**SOURCE DATA**.

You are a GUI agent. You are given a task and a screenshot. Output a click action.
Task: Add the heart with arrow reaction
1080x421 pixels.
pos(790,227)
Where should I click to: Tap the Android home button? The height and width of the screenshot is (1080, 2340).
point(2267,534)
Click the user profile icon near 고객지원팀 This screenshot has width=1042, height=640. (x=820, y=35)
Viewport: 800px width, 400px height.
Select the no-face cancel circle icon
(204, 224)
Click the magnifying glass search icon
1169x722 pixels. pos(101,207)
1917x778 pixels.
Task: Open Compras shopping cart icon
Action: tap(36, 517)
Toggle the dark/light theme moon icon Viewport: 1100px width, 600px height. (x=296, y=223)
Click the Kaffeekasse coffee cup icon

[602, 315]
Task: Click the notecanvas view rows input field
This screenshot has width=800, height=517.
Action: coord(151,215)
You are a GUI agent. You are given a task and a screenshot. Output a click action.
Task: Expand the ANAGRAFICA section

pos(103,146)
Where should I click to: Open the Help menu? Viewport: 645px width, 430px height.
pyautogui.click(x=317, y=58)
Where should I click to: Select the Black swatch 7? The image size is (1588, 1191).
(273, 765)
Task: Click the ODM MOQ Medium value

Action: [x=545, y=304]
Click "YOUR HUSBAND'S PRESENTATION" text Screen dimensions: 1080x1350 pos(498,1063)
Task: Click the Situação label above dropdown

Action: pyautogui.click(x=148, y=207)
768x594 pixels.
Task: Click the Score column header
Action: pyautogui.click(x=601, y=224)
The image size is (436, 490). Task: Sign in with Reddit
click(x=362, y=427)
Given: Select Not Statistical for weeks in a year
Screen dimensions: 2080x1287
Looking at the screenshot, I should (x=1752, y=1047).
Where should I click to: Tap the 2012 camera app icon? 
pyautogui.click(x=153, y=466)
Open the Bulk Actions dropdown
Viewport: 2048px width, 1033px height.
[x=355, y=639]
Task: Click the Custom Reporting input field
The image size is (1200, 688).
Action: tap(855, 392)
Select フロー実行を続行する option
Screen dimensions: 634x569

**EXERCISE OBJECTIVE**. Every word in the records must appear in your copy exactly as it does above.

**FINISHED TASK**.
You are a GUI agent. You are given a task and a screenshot. Output a click action.
Task: Add the heart with arrow reaction
1080x421 pixels.
pos(790,227)
Where should I click to: Tap the Android home button? The height and width of the screenshot is (1080, 2340).
point(2267,534)
Click the user profile icon near 고객지원팀 This screenshot has width=1042, height=640. (x=820, y=35)
Viewport: 800px width, 400px height.
Select the no-face cancel circle icon
(204, 224)
Click the magnifying glass search icon
1169x722 pixels. pos(101,207)
1917x778 pixels.
Task: Open Compras shopping cart icon
Action: tap(36, 517)
Toggle the dark/light theme moon icon Viewport: 1100px width, 600px height. (x=296, y=223)
Click the Kaffeekasse coffee cup icon

[602, 315]
Task: Click the notecanvas view rows input field
This screenshot has width=800, height=517.
Action: coord(151,215)
You are a GUI agent. You are given a task and a screenshot. Output a click action.
Task: Expand the ANAGRAFICA section

pos(103,146)
Where should I click to: Open the Help menu? Viewport: 645px width, 430px height.
pyautogui.click(x=317, y=58)
Where should I click to: Select the Black swatch 7? The image size is (1588, 1191).
(273, 765)
Task: Click the ODM MOQ Medium value

Action: [x=545, y=304]
Click "YOUR HUSBAND'S PRESENTATION" text Screen dimensions: 1080x1350 pos(498,1063)
Task: Click the Situação label above dropdown

Action: pyautogui.click(x=148, y=207)
768x594 pixels.
Task: Click the Score column header
Action: pyautogui.click(x=601, y=224)
The image size is (436, 490). Task: Sign in with Reddit
click(x=362, y=427)
Given: Select Not Statistical for weeks in a year
Screen dimensions: 2080x1287
Looking at the screenshot, I should (x=1752, y=1047).
Where should I click to: Tap the 2012 camera app icon? 
pyautogui.click(x=153, y=466)
Open the Bulk Actions dropdown
Viewport: 2048px width, 1033px height.
[x=355, y=639]
Task: Click the Custom Reporting input field
The image size is (1200, 688).
Action: tap(855, 392)
Select フロー実行を続行する option
Screen dimensions: 634x569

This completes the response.